▶ _Aim of the task_
Answer these questions using the film review of Only Lovers Left Alive.
1. In which two cities do Adam and Eve live while they are apart?
2. Who is the writer and director of the film?
3. In which publication did a version of the review first appear?

▶ _Extract_
Only Lovers Left Alive observes the decay of culture and society not from within but from without. The lovers of the title, Adam (Tom Hiddleston) and Eve (Tilda Swinton), have been married for centuries but now live apart, he in Detroit, she in Tangiers. Adam is depressed and ready to end his eternal existence, and Eve, sensing that something is amiss, heads for Detroit. They reunite, all is well for a spell, but then Eve’s younger sister, Ava (Mia Wasikowska), arrives and disrupts their Edenic existence.

That is about as much plot as writer/director Jim Jarmusch needs to make a movie work. The rest is left up to Hiddleston and Swinton, and they pull it off. The two move and sway to the same silent symphony and look good doing it.

Yet, what makes Lovers so excellent and unusual is the serious attention Jarmusch devotes to the trouble with being immortal. What would it take to survive as a 500-year-old vampire? How do you keep people from realizing that you never get old and never work? How does one travel without proper documents? How to obtain blood when humans have polluted their red blood cells with drugs, drink, prescription medication, and GMOs? And then there is that little problem of never dying. What does one do while living forever? Eve reads, Adam rocks out, but mostly, they drift. Up and down the abandoned roads of Detroit and through the alleys of Tangiers, constantly burning time that for them will never end. Now streaming on HBO Max.

A version of the above review first appeared in the pages of Boulder Weekly Vol. 22, No. 13, “Team Jarmusch.”

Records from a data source
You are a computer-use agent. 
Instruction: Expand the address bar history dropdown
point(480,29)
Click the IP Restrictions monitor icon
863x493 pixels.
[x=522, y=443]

▶ _Answer for the task_
1. Adam lives in Detroit, and Eve lives in Tangiers.
2. Jim Jarmusch.
3. Boulder Weekly Vol. 22, No. 13, "Team Jarmusch."